▸ **TRY IT**
Give back each entry exactly as written, apart from the pictures.

▸ **DATASET ENTRIES**

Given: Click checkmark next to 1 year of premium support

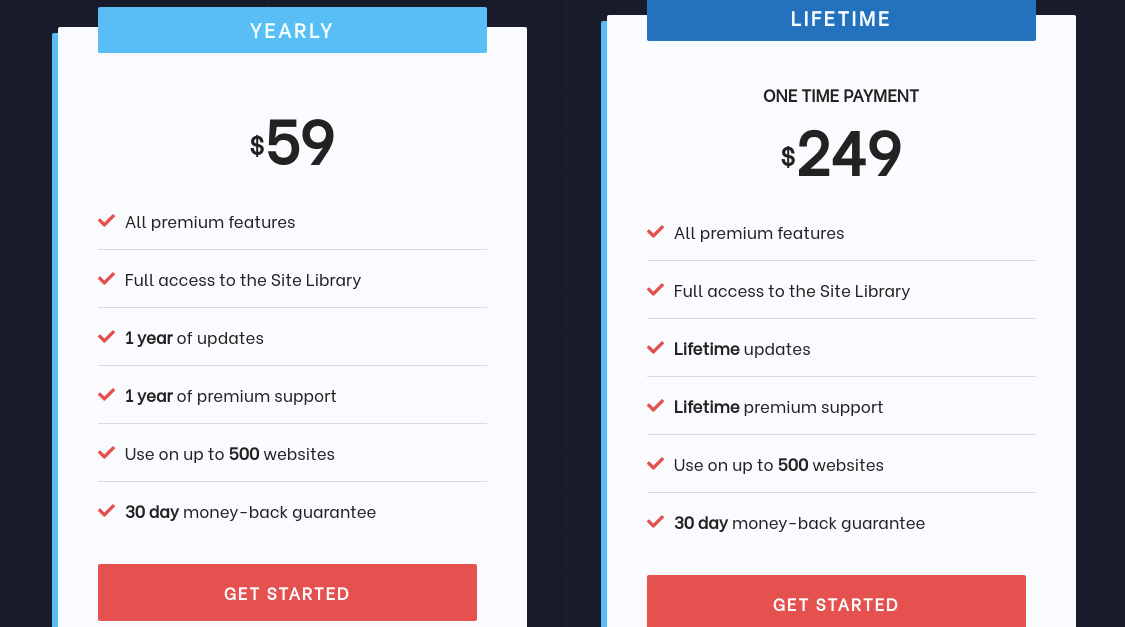Looking at the screenshot, I should (107, 395).
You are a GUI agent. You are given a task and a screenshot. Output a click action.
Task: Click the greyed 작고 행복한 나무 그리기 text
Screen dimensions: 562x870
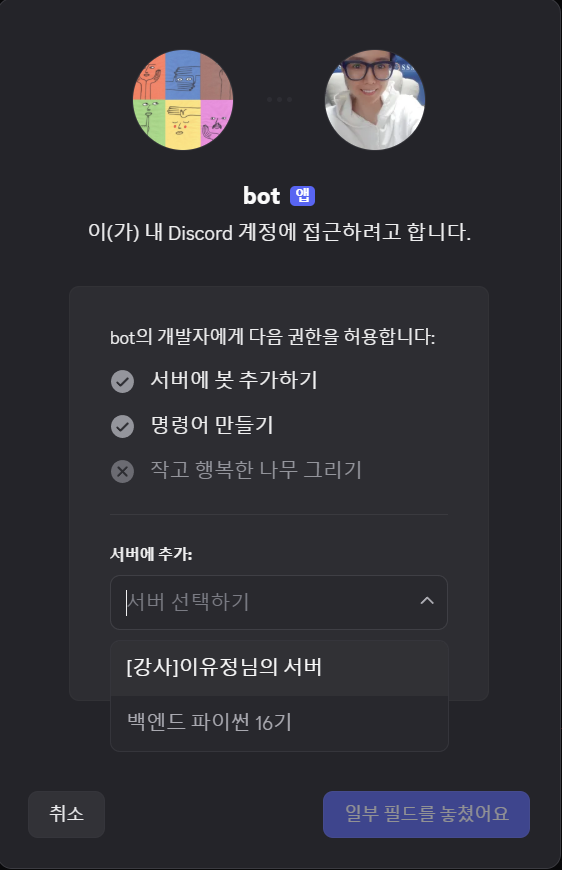pyautogui.click(x=256, y=471)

▸ **TASK RESULT**
Given: Click checkmark next to 1 year of premium support

Looking at the screenshot, I should (107, 395).
You are a GUI agent. You are given a task and a screenshot. Output a click action.
Task: Click the greyed 작고 행복한 나무 그리기 text
Screen dimensions: 562x870
pyautogui.click(x=256, y=471)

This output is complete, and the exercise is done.